▶ **DOCUMENTO**:
——

Após oito anos de impunidade do Massacre de Felisburgo, completados no último dia 20, foi realizada uma audiência pública para denunciar a violência no campo e exigir justiça, na Assembléia Legislativa de Minas Gerais.
No massacre, que aconteceu no dia 20 de novembro de 2004, no acampamento Terra Prometida, em Felisburgo, no Vale do Jequitinhonha, cinco trabalhadores foram assassinados e 13 pessoas ficaram feridas, entre elas uma criança de 12 anos, que levou um tiro no olho.
Cerca de 300 pessoas participaram da audiência pública, que teve início as 9 horas. Entre eles, trabalhadores do MST do estado e vítimas do massacre, representantes da Comissão de Direitos Humanos, da CUT (Central Única dos Trabalhadores) de Minas Gerais e representantes de diversos movimentos sociais.
Um grupo de pessoas do comitê também realizou um escracho em frente ao fórum de Contagem, por volta das 11h30, onde acontecia o julgamento do ex-goleiro Bruno, para cobrar da mídia a cobertura do massacre. Como afirmou Silvio Netto, da Direção Estadual do MST, “os trabalhadores vieram até o local para protestar e denunciar a falta de justiça no campo. Queremos garantir alimento saudável e vida mais tranquila aos trabalhadores. para isso precisamos romper o silêncio da imprensa em relação a luta do MST”.
Enquanto o caso de Felisburgo se arrasta impune, sem julgamento há oito anos, o crime do goleiro Bruno, que aconteceu há menos tempo, já está sendo julgado, com ampla cobertura e acompanhamento da imprensa.
Após a audiência pública e o escracho, os manifestantes se dirigiram até Tribunal de Justiça do Estado, onde foi realizada uma intervenção com o Grupo Teatral Ícaros do Vale, com uma peça que retrata a violência no campo.
As ações são parte do início da jornada de lutas que exige justiça ao massacre de Felisburgo e deve ocorrer em vários estados. A Campanha Justiça para Felisburgo está sendo realizada por cerca de 60 entidades, que exigem a condenação do latifundiário e réu confesso, Adriano Chafik, que será julgado no dia 17 de janeiro de 2013, em BH.
O comitê também cobra a indenização e reparação das vítimas do massacre; emissão de posse imediata de uma parte da fazenda, já decretada para fins de reforma agrária e a transferência do restante da área, que é pública, para o assentamento das famílias. E o fim da impunidade no campo.

——

▶ **TRECHOS DE DADOS**:
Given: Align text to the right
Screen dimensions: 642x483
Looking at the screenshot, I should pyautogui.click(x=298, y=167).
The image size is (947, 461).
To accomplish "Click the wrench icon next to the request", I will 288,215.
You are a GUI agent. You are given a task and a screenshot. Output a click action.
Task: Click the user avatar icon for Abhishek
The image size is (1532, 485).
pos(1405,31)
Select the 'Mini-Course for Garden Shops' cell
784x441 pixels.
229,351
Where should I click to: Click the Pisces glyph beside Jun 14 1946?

——

▶ **INSTRUÇÕES**:
A. Por favor, edite o texto sobre o Massacre de Felisburgo, começando em "Após oito anos" e terminando em "de Minas Gerais.", com "audiência pública" substituído por "sessão pública".
B. Retome o texto sobre o Massacre de Felisburgo e prossiga a partir da última frase.

▶ **RESULTADOS POR TAREFA**:
A.
Após oito anos de impunidade do Massacre de Felisburgo, completados no último dia 20, foi realizada uma sessão pública para denunciar a violência no campo e exigir justiça, na Assembléia Legislativa de Minas Gerais.

B.
Audiência
O debate foi iniciado pelo Deputado Estadual Rogério Corrêa, que introduziu o caso aos demais. Em seguida, Maria Gomes dos Santos, vítima do Massacre, deu um depoimento emocionante sobre o crime: “o que aconteceu em Felisburgo é reflexo da política dos coronéis da região. A família de Adriano já havia assassinado outros posseiros na região, antes de cometer o massacre contra os Sem Terra. O método usado pela sua família sempre foi à bala para expulsar famílias de posseiros. E sempre ficou impune.” Ela também afirmou que os acampados na área continuam a receber ameaças do fazendeiro. “Com a proximidade do júri as ameaças contra as famílias também aumentaram. O fazendeiro manda recados dizendo que voltarão ao acampamento matar todos os Sem Terra, caso seja condenado pelo massacre. As famílias ainda correm o risco de ser despejadas da área. E a maioria das famílias que vivem na área estão doentes”, denuncia.
Aton Fon Filho, advogado e integrante do setor de direitos humanos do MST, explicou porque o julgamento demorou todo esse tempo para ser marcado porque a justiça brasileira está organizada para defender os fazendeiros e poderosos. “A demora no processo de desaforamento já é uma forma de retardar o processo de julgamento contra os acusados do crime.”
Ele também ressaltou a importância do Ministério Público ter conseguido transferir o processo da comarca de Felisburgo para o Tribunal de Justiça do estado, já que a família de Chafik é extremamente influente na região. “Com o desaforamento do processo para o tribunal de justiça estadual de BH vencemos uma batalha, mas agora falta a batalha do julgamento pela condenação de Adriano”, afirmou Fon.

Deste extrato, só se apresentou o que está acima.